Vocalista do Pavilhão 9, Rhossi solta a rima no primeiro CD solo

Em ‘#AHoraÉAgora’, o rapper paulista recorda sua trajetória de altos e baixos

Por O Dia

Rio - Rhossi, 40 anos, é um rapper infiltrado no rock nacional. Ou, quem sabe, um roqueiro com alma hip hop. “O skate foi a porta de abertura.
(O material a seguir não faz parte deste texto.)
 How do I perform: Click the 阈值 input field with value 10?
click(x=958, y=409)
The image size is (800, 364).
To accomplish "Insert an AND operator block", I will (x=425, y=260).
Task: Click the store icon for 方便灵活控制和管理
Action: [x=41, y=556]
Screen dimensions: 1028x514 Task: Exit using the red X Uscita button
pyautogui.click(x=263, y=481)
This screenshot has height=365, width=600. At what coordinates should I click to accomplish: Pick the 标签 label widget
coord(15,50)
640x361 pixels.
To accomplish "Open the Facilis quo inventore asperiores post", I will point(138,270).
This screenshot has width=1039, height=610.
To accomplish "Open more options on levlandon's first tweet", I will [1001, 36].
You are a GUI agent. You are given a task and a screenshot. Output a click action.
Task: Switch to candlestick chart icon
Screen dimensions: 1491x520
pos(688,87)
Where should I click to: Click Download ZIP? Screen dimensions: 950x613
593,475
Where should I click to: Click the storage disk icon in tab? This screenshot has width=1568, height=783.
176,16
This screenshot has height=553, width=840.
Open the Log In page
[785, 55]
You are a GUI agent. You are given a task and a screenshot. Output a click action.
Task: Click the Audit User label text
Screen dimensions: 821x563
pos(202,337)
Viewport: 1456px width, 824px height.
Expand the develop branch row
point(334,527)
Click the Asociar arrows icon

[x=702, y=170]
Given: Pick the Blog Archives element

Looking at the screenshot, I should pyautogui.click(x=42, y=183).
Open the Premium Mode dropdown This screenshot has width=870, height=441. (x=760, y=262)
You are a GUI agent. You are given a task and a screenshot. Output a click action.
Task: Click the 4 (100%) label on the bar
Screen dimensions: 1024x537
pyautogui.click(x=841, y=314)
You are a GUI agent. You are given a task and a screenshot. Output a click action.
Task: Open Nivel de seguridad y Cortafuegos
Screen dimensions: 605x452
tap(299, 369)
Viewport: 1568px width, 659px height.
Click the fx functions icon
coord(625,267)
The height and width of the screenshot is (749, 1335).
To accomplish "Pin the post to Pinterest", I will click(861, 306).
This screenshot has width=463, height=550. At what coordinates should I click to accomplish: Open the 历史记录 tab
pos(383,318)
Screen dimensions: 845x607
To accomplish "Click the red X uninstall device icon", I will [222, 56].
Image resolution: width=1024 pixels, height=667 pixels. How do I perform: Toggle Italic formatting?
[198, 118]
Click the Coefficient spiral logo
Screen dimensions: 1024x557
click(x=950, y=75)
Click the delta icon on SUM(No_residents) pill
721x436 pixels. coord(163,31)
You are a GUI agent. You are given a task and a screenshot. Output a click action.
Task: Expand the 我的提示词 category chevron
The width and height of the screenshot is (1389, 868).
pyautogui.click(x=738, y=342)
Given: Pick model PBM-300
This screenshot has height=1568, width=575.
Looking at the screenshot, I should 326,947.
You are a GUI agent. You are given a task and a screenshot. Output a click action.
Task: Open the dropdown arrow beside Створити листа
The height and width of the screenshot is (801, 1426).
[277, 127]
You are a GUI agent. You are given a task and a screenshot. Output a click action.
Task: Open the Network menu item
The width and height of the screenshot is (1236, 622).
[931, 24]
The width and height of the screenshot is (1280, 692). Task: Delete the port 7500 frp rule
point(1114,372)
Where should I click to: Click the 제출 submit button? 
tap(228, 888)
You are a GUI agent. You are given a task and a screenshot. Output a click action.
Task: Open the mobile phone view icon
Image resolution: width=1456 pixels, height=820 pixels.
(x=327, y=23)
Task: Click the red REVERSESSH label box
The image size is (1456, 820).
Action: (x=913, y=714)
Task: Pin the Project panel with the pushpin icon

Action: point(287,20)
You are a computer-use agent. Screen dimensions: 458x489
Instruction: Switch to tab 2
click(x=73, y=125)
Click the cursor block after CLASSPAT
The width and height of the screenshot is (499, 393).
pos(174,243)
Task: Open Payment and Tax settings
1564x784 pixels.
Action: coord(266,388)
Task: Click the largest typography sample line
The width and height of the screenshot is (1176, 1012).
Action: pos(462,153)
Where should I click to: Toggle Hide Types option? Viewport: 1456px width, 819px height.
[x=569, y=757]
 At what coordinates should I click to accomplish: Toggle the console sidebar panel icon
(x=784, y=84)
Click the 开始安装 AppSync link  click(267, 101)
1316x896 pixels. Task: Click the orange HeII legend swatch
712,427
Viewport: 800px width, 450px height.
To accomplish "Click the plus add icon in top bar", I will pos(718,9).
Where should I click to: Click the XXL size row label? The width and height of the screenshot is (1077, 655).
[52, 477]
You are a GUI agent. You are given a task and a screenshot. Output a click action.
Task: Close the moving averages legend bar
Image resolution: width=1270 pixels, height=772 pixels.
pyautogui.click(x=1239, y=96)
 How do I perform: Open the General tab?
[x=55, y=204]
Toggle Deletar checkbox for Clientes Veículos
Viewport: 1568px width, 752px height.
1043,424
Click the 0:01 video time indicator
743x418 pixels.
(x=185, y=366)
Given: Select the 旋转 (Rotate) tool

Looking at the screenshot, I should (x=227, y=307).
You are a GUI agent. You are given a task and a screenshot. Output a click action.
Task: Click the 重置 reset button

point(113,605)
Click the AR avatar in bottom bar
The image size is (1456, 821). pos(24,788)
Ouvia Ramones, Nirvana, Beastie Boys, Led Zeppelin, mas já curtia break”, recorda o vocalista do Pavilhão 9. Misturando rimas e som pesado em seu veterano grupo, larga o metal e cai dentro do rap em seu primeiro álbum solo, ‘#AHoraÉAgora’.

No disco, Rhossi recorda o passado no subúrbio paulistano em músicas como ‘Família’. Fala de relacionamentos em ‘Elas Querem, Eles Querem’ e adota um discurso de incentivo em raps como ‘Não Desista do Sonho’ e a faixa-título. “O rap é uma válvula de escape, né? Na minha vida foi assim. Ele é responsável por mudar a vida de muita gente, dar oportunidades”, recorda, anos após ter passado pelas adversidades que relata na faixa ‘Altos e Baixos’. 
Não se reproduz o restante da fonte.